Fair point, but I'm not so sure. It seems like the Court is interpreting prior precedent (domestic law) to determine whether this Treaty is self-executing or not. Chile might have a law that all treaties are self-executing. Bulgaria might take the opposite approach. So the same treaty might be implemented differently in different countries depending on domestic law (that's certainly the conclusion other countries will reach after reading this decision!). If this is right, then there's little to distinguish this case from Roper, Atkins, etc.
But, I agree, the issue is overblown. I was just surprised that the cite made it into the opinion without so much as a whimper from Scalia.
Wouldn't it be nice if we could get the foreign country to agree in advance to allow you to make that phone call?"
That's not quite the fact pattern at issue in this case. Texas didn't refuse to allow Medellin to contact the Mexican consulate. They simply didn't tell him he had a right to contact the consulate.
I find it surprising that no one's mentioned that this whole mess probably wouldn't have become an international incident if not for some bad lawyering. Medellin's lawyers failed to raise the issue of consular access at trial, so the Texas appeals court ruled that he couldn't raise the issue on appeal. Had his trial lawyer been on the ball, this whole issue might have been resolved long ago.
Now, as a legal matter, there isn't a distinction, but as a practical matter, it means that these sorts of international agreements can't possibly be very specific or easily applicable to differing situations.
If you don't like that one, how about if Congress ratifies a treaty that requires local law enforcement to conduct background checks on gun purchasers? That seems to paralell this case even better. Congress lacks the authority to require local officials to do background checks on gun purchasers based on the 10th amendment (is that still around?).
Seems exactly the same principles here. I do think that Congress could pass a law requiring a state court judge to notify the defendent of his consular rights at a pretrial hearing, and thus it would be something Congress could ratify a treaty mandating.
Mark Movsesian of St. John's argues contra that Roberts' opinion is a good thing, but he doesn't really address how it is consistent with the Constitution. In fact, he ends his little analysis with this phrase:
Nothing to see here, let's keep it moving.
Maybe the Supremnacy Clause has become quaint.
But what does consular access have to do with Medellin getting a fair trial? He might have had the right for his grandmother to come visit him in jail too, but wasn't so advised, it wouldn't have made any difference whether or not he had a fair trial.
This isn't a case where a defendent had his right to a fair trial violated, or illegal evidence was used, this is one of those cases, and we all know it, where every technicallity possible is being used to void the death penalty. The right to consular access is to help ensure the defendent got a fair trial, well Medillin did get a fair trial. It was a harmless error.
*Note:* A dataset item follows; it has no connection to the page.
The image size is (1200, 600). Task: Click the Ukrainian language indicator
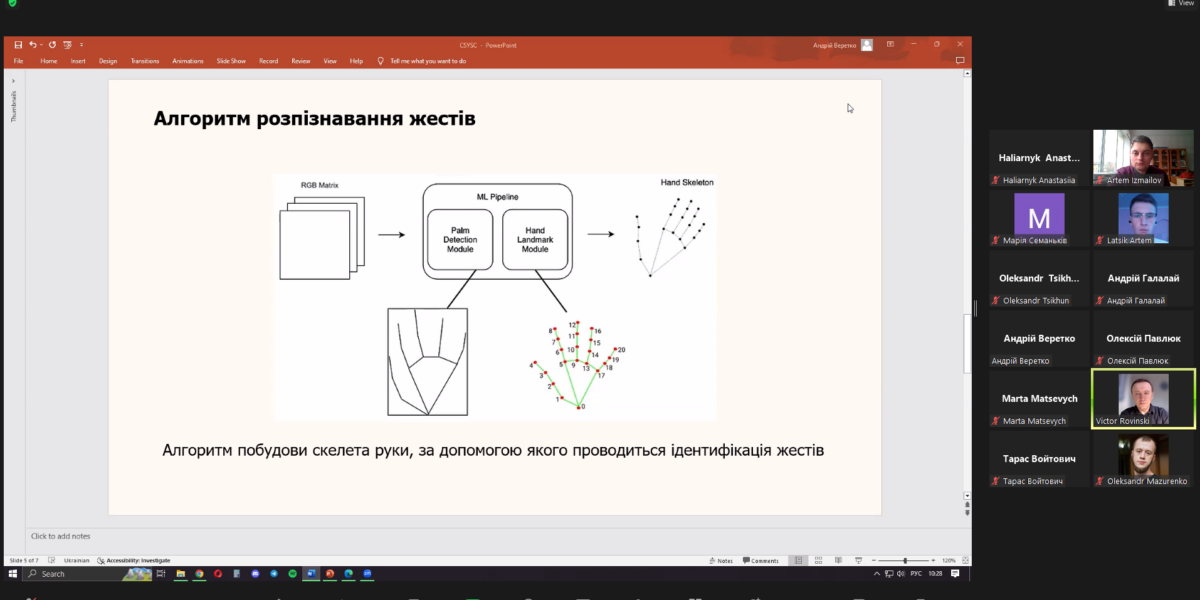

I admit to being relatively unconcerned about Medellin's fate, though I would like to know more about the 50 other guys. If this was the only appealable issue arising from his trial, then he was doing pretty well for the Fifth Circuit.
As I understand it, the issue is not whether he was advised of his right to consular access during trial, it is whether he was advised of his right before being interrogated (during the course of which he confessed). It's analogous to Miranda, in that had a consular official been present they would probably have told Medellin to keep his mouth shut the same way a lawyer would.
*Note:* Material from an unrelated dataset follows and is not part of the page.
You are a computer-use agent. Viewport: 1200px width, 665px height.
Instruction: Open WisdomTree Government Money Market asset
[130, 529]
The bad lawyering occurred during his trial, when his lawyer should to have moved to exclude the confession on the grounds that Medellin was not advised of his right to contact the Mexican consulate. Since his lawyer did not do so the Texas appeals court ruled that the issue couldn't be raised on appeal, which led to this case going all the way to the ICJ and the Supreme Court.
What on earth does that have to do with Supremacy?
If the issue is, like you said, that his trial lawyer screwed up, then isn't this just another death penalty case where the defendant was poorly (not necessarily to the point of lacking Due Process) represented at trial? As I recall, inadequacy of representation was one of the many reasons Illinois put a moratorium on the death penalty. I know Texas loves the death penalty but if the lawyer didn't think about raising Medellin's treaty rights how good could he/she have been the rest of the time?
Whereas forests have been felled on the question of whether a non-self-executing treaty merely fails to provide a cause of action, or also fails to provide judicially enforceable rights, I take footnote 2 as resolving that longstanding debate--and doing so in favor of the latter, broader, view. Indeed, in the paragraph leading up to footnote 2, the point is made even more explicitly—that non-self-executing treaties “do not by themselves function as binding federal law.”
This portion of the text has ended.